=== Section Start ===
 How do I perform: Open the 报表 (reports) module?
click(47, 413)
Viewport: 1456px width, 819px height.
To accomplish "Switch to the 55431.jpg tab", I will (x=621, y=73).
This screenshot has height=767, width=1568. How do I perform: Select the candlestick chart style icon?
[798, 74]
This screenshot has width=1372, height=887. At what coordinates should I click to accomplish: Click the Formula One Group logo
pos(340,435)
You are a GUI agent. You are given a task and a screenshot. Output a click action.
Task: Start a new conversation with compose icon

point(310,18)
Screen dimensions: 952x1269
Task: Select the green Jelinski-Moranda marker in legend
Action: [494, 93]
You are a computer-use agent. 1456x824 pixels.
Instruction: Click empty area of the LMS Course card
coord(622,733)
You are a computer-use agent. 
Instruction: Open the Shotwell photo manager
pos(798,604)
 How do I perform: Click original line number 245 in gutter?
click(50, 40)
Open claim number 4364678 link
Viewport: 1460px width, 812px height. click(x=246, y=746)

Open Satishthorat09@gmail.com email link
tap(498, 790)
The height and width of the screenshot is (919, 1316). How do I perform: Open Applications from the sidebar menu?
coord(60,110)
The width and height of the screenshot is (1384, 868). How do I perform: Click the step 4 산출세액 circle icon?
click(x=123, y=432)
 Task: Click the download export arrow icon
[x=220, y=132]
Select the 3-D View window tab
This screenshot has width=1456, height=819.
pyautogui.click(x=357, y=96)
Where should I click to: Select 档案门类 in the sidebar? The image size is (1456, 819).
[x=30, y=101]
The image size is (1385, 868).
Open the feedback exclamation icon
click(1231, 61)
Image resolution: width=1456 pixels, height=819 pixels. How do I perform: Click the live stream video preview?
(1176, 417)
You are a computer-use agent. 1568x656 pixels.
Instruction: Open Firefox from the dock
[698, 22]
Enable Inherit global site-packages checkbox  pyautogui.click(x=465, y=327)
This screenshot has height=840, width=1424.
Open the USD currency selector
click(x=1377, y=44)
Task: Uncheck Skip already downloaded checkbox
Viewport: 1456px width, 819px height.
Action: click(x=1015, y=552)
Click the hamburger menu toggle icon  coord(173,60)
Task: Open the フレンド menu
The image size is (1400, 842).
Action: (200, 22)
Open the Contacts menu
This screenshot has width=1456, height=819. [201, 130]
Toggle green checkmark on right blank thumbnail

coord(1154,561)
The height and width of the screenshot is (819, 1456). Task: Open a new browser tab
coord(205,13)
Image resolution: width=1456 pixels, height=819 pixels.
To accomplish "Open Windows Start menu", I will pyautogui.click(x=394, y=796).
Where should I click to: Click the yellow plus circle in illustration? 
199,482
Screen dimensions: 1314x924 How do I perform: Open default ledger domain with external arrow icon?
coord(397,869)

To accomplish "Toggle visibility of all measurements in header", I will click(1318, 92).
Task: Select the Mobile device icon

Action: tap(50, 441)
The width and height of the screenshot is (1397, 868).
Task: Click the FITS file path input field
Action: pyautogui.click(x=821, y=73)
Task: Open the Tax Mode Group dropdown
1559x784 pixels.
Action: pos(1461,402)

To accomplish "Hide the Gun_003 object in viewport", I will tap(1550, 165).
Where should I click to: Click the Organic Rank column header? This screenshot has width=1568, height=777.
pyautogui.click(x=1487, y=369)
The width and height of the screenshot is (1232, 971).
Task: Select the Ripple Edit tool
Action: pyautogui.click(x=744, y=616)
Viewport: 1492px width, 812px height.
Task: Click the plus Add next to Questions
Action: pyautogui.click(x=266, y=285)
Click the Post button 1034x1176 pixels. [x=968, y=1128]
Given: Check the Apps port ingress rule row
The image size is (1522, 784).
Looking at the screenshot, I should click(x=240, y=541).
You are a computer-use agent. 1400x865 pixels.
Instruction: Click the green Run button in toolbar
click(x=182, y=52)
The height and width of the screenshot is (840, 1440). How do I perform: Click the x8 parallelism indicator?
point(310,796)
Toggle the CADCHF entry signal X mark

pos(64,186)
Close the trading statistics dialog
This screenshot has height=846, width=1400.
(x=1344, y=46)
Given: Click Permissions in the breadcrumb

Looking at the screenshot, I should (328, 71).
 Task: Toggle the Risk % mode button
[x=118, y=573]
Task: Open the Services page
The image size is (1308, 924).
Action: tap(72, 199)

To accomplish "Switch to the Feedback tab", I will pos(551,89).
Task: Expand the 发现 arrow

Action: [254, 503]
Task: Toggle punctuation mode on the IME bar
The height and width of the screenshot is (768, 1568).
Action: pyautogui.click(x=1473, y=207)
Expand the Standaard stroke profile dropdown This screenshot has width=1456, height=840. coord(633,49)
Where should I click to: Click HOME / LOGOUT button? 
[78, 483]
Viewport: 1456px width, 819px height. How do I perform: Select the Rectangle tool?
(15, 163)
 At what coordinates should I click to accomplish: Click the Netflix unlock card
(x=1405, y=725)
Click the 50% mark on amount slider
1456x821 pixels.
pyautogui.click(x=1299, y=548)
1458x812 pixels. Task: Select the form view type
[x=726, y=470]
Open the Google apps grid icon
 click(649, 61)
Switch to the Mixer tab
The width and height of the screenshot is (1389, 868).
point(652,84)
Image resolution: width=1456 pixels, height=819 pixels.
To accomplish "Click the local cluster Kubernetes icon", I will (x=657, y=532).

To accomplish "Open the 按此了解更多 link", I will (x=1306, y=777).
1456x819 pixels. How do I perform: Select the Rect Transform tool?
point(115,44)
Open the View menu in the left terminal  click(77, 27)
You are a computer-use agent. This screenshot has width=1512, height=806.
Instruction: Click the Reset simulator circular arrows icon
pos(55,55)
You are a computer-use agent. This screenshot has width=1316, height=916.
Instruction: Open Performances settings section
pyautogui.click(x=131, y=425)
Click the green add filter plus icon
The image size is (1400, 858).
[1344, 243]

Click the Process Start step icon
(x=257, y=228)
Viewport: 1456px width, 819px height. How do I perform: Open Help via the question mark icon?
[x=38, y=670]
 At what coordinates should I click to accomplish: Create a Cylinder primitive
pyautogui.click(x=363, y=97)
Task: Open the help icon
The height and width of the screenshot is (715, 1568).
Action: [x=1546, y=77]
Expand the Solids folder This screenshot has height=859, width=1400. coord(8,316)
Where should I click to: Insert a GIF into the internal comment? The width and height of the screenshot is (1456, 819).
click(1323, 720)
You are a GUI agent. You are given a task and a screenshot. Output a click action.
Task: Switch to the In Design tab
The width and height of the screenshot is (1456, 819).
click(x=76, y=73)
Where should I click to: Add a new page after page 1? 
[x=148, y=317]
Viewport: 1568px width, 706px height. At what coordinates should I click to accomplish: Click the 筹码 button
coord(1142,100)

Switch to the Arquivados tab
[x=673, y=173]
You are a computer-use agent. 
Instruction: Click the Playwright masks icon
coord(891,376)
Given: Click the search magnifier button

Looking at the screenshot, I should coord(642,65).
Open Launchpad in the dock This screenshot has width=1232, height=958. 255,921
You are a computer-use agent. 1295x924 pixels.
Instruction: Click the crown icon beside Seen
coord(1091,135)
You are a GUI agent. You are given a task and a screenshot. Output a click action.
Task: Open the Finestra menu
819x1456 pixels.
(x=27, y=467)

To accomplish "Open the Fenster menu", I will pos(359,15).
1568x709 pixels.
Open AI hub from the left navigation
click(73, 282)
=== Section End ===
Write out every entry above, word for word.

* _SOLUTION FOR THIS EXERCISE_:
 How do I perform: Open the 报表 (reports) module?
click(47, 413)
Viewport: 1456px width, 819px height.
To accomplish "Switch to the 55431.jpg tab", I will (x=621, y=73).
This screenshot has height=767, width=1568. How do I perform: Select the candlestick chart style icon?
[798, 74]
This screenshot has width=1372, height=887. At what coordinates should I click to accomplish: Click the Formula One Group logo
pos(340,435)
You are a GUI agent. You are given a task and a screenshot. Output a click action.
Task: Start a new conversation with compose icon

point(310,18)
Screen dimensions: 952x1269
Task: Select the green Jelinski-Moranda marker in legend
Action: [494, 93]
You are a computer-use agent. 1456x824 pixels.
Instruction: Click empty area of the LMS Course card
coord(622,733)
You are a computer-use agent. 
Instruction: Open the Shotwell photo manager
pos(798,604)
 How do I perform: Click original line number 245 in gutter?
click(50, 40)
Open claim number 4364678 link
Viewport: 1460px width, 812px height. click(x=246, y=746)

Open Satishthorat09@gmail.com email link
tap(498, 790)
The height and width of the screenshot is (919, 1316). How do I perform: Open Applications from the sidebar menu?
coord(60,110)
The width and height of the screenshot is (1384, 868). How do I perform: Click the step 4 산출세액 circle icon?
click(x=123, y=432)
 Task: Click the download export arrow icon
[x=220, y=132]
Select the 3-D View window tab
This screenshot has width=1456, height=819.
pyautogui.click(x=357, y=96)
Where should I click to: Select 档案门类 in the sidebar? The image size is (1456, 819).
[x=30, y=101]
The image size is (1385, 868).
Open the feedback exclamation icon
click(1231, 61)
Image resolution: width=1456 pixels, height=819 pixels. How do I perform: Click the live stream video preview?
(1176, 417)
You are a computer-use agent. 1568x656 pixels.
Instruction: Open Firefox from the dock
[698, 22]
Enable Inherit global site-packages checkbox  pyautogui.click(x=465, y=327)
This screenshot has height=840, width=1424.
Open the USD currency selector
click(x=1377, y=44)
Task: Uncheck Skip already downloaded checkbox
Viewport: 1456px width, 819px height.
Action: click(x=1015, y=552)
Click the hamburger menu toggle icon  coord(173,60)
Task: Open the フレンド menu
The image size is (1400, 842).
Action: (200, 22)
Open the Contacts menu
This screenshot has width=1456, height=819. [201, 130]
Toggle green checkmark on right blank thumbnail

coord(1154,561)
The height and width of the screenshot is (819, 1456). Task: Open a new browser tab
coord(205,13)
Image resolution: width=1456 pixels, height=819 pixels.
To accomplish "Open Windows Start menu", I will pyautogui.click(x=394, y=796).
Where should I click to: Click the yellow plus circle in illustration? 
199,482
Screen dimensions: 1314x924 How do I perform: Open default ledger domain with external arrow icon?
coord(397,869)

To accomplish "Toggle visibility of all measurements in header", I will click(1318, 92).
Task: Select the Mobile device icon

Action: tap(50, 441)
The width and height of the screenshot is (1397, 868).
Task: Click the FITS file path input field
Action: pyautogui.click(x=821, y=73)
Task: Open the Tax Mode Group dropdown
1559x784 pixels.
Action: pos(1461,402)

To accomplish "Hide the Gun_003 object in viewport", I will tap(1550, 165).
Where should I click to: Click the Organic Rank column header? This screenshot has width=1568, height=777.
pyautogui.click(x=1487, y=369)
The width and height of the screenshot is (1232, 971).
Task: Select the Ripple Edit tool
Action: pyautogui.click(x=744, y=616)
Viewport: 1492px width, 812px height.
Task: Click the plus Add next to Questions
Action: pyautogui.click(x=266, y=285)
Click the Post button 1034x1176 pixels. [x=968, y=1128]
Given: Check the Apps port ingress rule row
The image size is (1522, 784).
Looking at the screenshot, I should click(x=240, y=541).
You are a computer-use agent. 1400x865 pixels.
Instruction: Click the green Run button in toolbar
click(x=182, y=52)
The height and width of the screenshot is (840, 1440). How do I perform: Click the x8 parallelism indicator?
point(310,796)
Toggle the CADCHF entry signal X mark

pos(64,186)
Close the trading statistics dialog
This screenshot has height=846, width=1400.
(x=1344, y=46)
Given: Click Permissions in the breadcrumb

Looking at the screenshot, I should (328, 71).
 Task: Toggle the Risk % mode button
[x=118, y=573]
Task: Open the Services page
The image size is (1308, 924).
Action: tap(72, 199)

To accomplish "Switch to the Feedback tab", I will pos(551,89).
Task: Expand the 发现 arrow

Action: [254, 503]
Task: Toggle punctuation mode on the IME bar
The height and width of the screenshot is (768, 1568).
Action: pyautogui.click(x=1473, y=207)
Expand the Standaard stroke profile dropdown This screenshot has width=1456, height=840. coord(633,49)
Where should I click to: Click HOME / LOGOUT button? 
[78, 483]
Viewport: 1456px width, 819px height. How do I perform: Select the Rectangle tool?
(15, 163)
 At what coordinates should I click to accomplish: Click the Netflix unlock card
(x=1405, y=725)
Click the 50% mark on amount slider
1456x821 pixels.
pyautogui.click(x=1299, y=548)
1458x812 pixels. Task: Select the form view type
[x=726, y=470]
Open the Google apps grid icon
 click(649, 61)
Switch to the Mixer tab
The width and height of the screenshot is (1389, 868).
point(652,84)
Image resolution: width=1456 pixels, height=819 pixels.
To accomplish "Click the local cluster Kubernetes icon", I will (x=657, y=532).

To accomplish "Open the 按此了解更多 link", I will (x=1306, y=777).
1456x819 pixels. How do I perform: Select the Rect Transform tool?
point(115,44)
Open the View menu in the left terminal  click(77, 27)
You are a computer-use agent. This screenshot has width=1512, height=806.
Instruction: Click the Reset simulator circular arrows icon
pos(55,55)
You are a computer-use agent. This screenshot has width=1316, height=916.
Instruction: Open Performances settings section
pyautogui.click(x=131, y=425)
Click the green add filter plus icon
The image size is (1400, 858).
[1344, 243]

Click the Process Start step icon
(x=257, y=228)
Viewport: 1456px width, 819px height. How do I perform: Open Help via the question mark icon?
[x=38, y=670]
 At what coordinates should I click to accomplish: Create a Cylinder primitive
pyautogui.click(x=363, y=97)
Task: Open the help icon
The height and width of the screenshot is (715, 1568).
Action: [x=1546, y=77]
Expand the Solids folder This screenshot has height=859, width=1400. coord(8,316)
Where should I click to: Insert a GIF into the internal comment? The width and height of the screenshot is (1456, 819).
click(1323, 720)
You are a GUI agent. You are given a task and a screenshot. Output a click action.
Task: Switch to the In Design tab
The width and height of the screenshot is (1456, 819).
click(x=76, y=73)
Where should I click to: Add a new page after page 1? 
[x=148, y=317]
Viewport: 1568px width, 706px height. At what coordinates should I click to accomplish: Click the 筹码 button
coord(1142,100)

Switch to the Arquivados tab
[x=673, y=173]
You are a computer-use agent. 
Instruction: Click the Playwright masks icon
coord(891,376)
Given: Click the search magnifier button

Looking at the screenshot, I should coord(642,65).
Open Launchpad in the dock This screenshot has width=1232, height=958. 255,921
You are a computer-use agent. 1295x924 pixels.
Instruction: Click the crown icon beside Seen
coord(1091,135)
You are a GUI agent. You are given a task and a screenshot. Output a click action.
Task: Open the Finestra menu
819x1456 pixels.
(x=27, y=467)

To accomplish "Open the Fenster menu", I will pos(359,15).
1568x709 pixels.
Open AI hub from the left navigation
click(73, 282)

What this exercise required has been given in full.